#### Work to complete:
Count the lines in the records below that contain the word "should". Respond with the number only.

[Data records]
----

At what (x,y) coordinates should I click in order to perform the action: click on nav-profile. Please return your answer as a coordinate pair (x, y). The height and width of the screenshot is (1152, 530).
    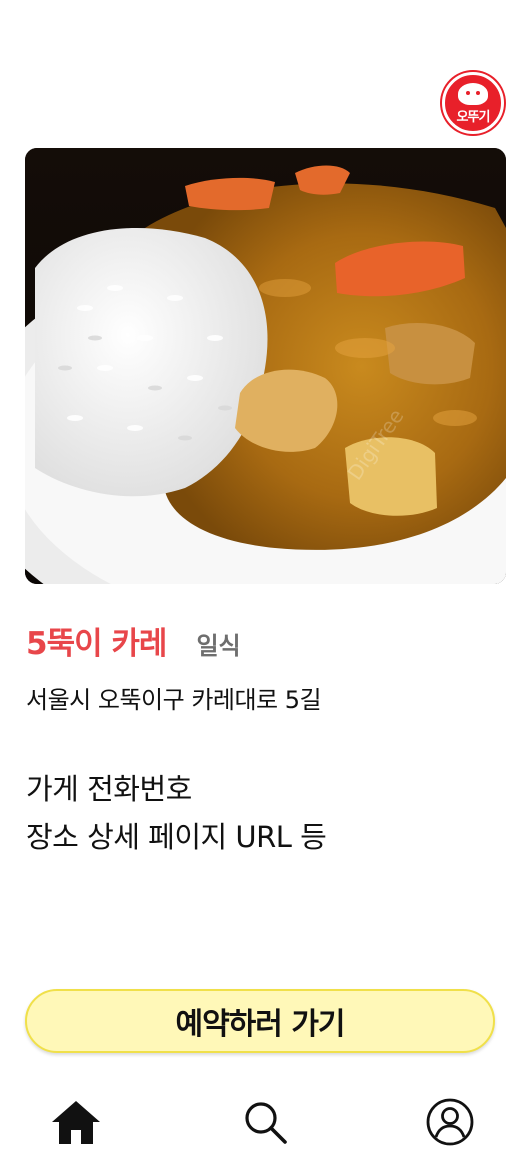
    Looking at the image, I should click on (450, 1122).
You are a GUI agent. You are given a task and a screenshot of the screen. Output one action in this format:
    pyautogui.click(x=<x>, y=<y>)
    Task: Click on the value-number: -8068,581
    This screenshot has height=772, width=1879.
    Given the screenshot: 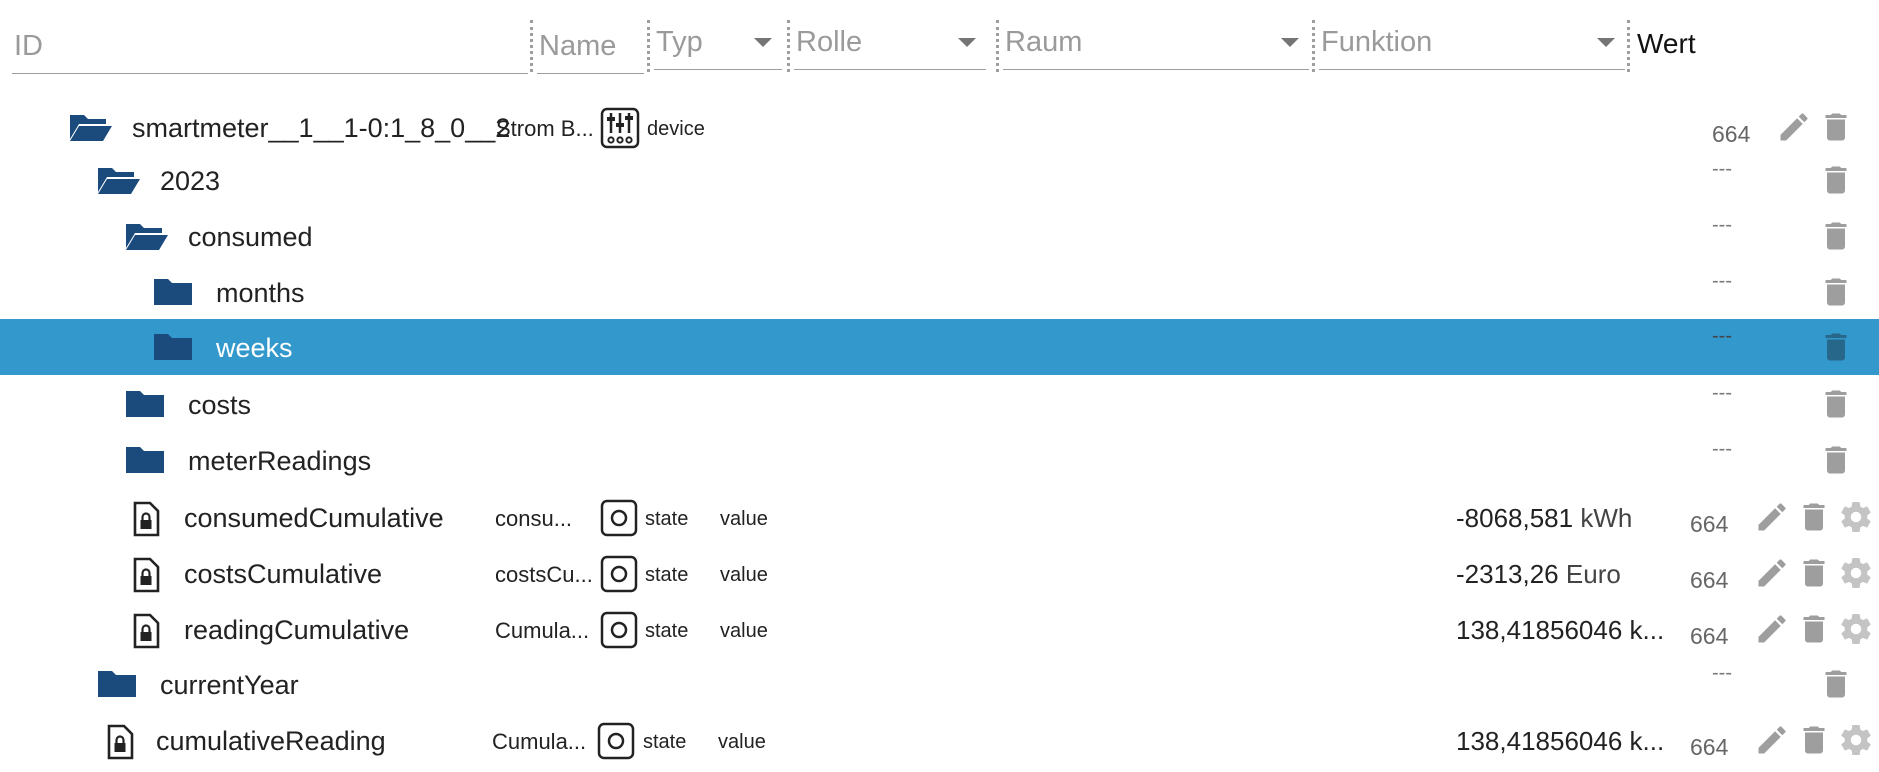 What is the action you would take?
    pyautogui.click(x=1515, y=518)
    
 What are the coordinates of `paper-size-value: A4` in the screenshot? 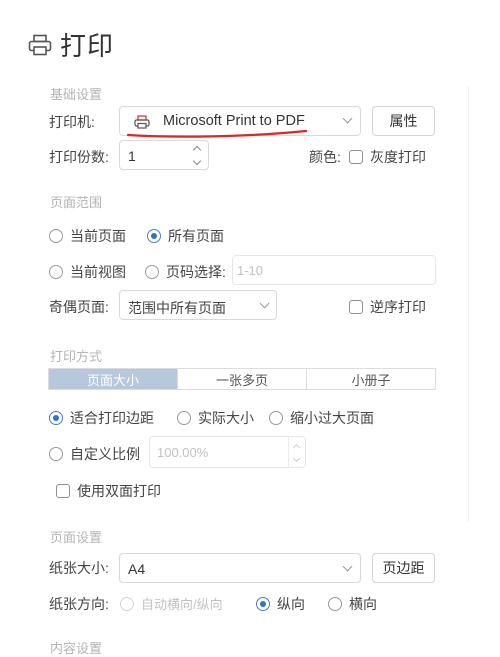 It's located at (137, 569).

----

#### Output for this exercise:
2